My favourite county is Sussex where I live. It’s very beautiful and diverse. Full of gorgeous countryside, ancient woodland and is very historic. Lots of lovely seaside towns as well.

Me too and I think it’s an overlooked gem. The South Downs, pretty rural villages and the coast.

FruAashild · 07/04/2026 21:46

The Cotswolds are very pretty (I lived nearby in the 90s so went often) but like many places is overfull of tourists these days. All the usual suspects are the same, the hidden treasures are the places that tourists don't know about. Go somewhere unfashionable that is cheap to visit and find out what's good to see, you may be surpised. E.g. I live in the NE, you could stay at Middleton Lodge and have dinner at the Michelin starred restaurant, visit Raby Castle and admire the walled gardens, have a tour of and see a play at the historic Georgian theatre in Richmond, go to the Bowes Museum (inspired by a French châteaux) in Barnard Castle or the Spanish Art Gallery and the community theatre show of Kynren in Bishop Auckland, see the World Heritage sites in Durham or at Fountains Abbey. But who ever thinks 'I'll go on holiday to County Durham'? Most other counties will have special places that are worth visiting that only the locals know about.

Madcats · 08/04/2026 10:33

@FruAashild I completely agree with the head NE suggestions.

We had a fab holiday last year, basing ourselves in a Landmark Trust place on the Gibside estate (so near Newcastle), before heading up to the Scottish Border (Crabtree and Crabtree have some fabulous cottages). So much so that we are off to a National Trust apartment at Fountains Abbey this summer (which we'll combine with moving student DD to new accommodation at Leeds Uni).

We also had a lovely week pootling around Aberdeenshire a couple of Easters ago (hardly any tourists and we had great weather). The roads were pretty much deserted.

PermanentTemporary · 08/04/2026 10:50

I don’t know about hidden gems, the places I like to go tend to be quite well known I suppose but at the right time and place are very quiet. Probably my favourite place in the planet is White Horse Hill in Oxfordshire and walking along the Ridgway from there. It’s globally famous as these things go but there are still plenty of times that it’s deserted.

Ineedanewsofa · 08/04/2026 10:59

Agree that parts of the Cotswolds now feel very ‘theme park’ - not the fault of the locals or the villages themselves of course. FWIW there are still a few hotels that are incredible but slightly under the radar as they actively avoid engaging with the influencer crowd.
We had a glorious few days away in East Sussex a couple of years ago, helped by great weather but that is my hidden gem. My local area is beautiful too but not really a tourist destination unless it’s hikers!

PermanentTemporary · 08/04/2026 11:36

In general I’d say that an awful lot of places are hidden gems at 9am. Getting up early is a hack, as the youngsters say.
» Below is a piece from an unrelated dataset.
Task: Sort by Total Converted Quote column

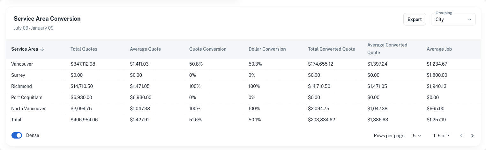Action: click(x=331, y=49)
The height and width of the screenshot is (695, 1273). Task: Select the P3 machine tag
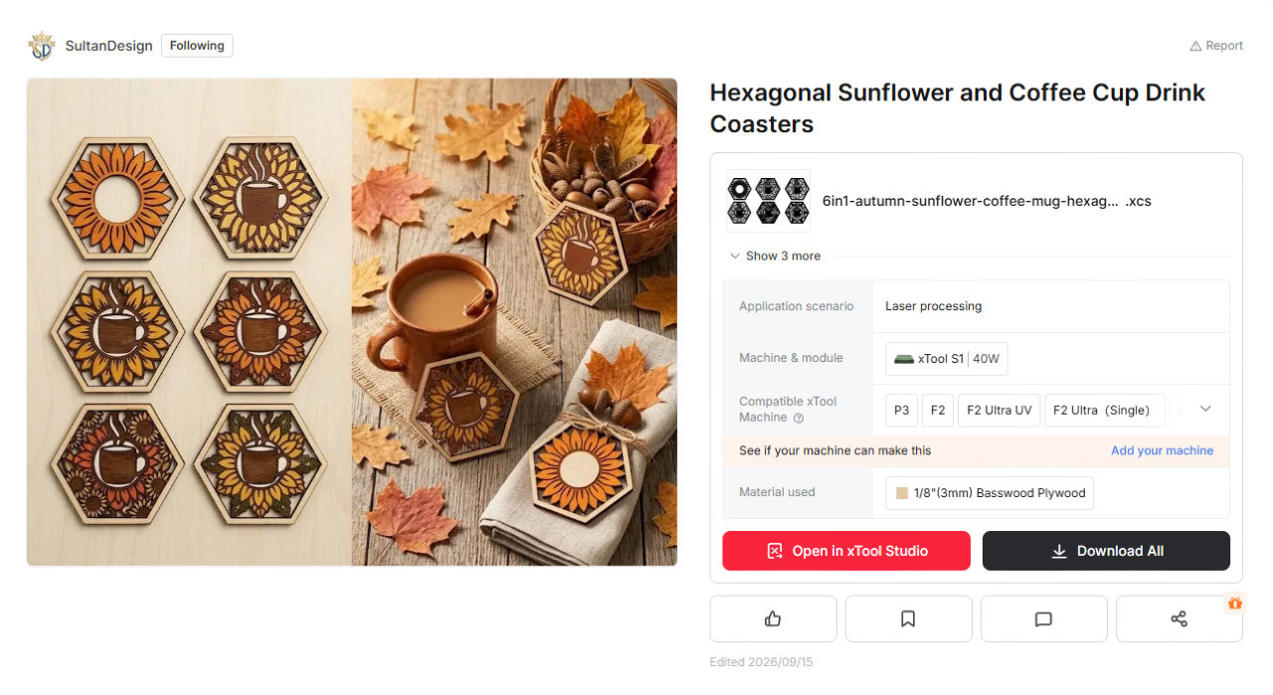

Also developing an interest in historic churches helps. There is hardly a place in the UK that doesn’t have something worth seeing in the parish church. The trouble is that you wouldn’t drive hundreds of miles to look at a graveyard that’s been particularly well-managed for wildflowers, a parish church that was very unusually built in the 1650s, a font with some characteristic wood carving etc. But stopping off and developing an educated eye is worth it.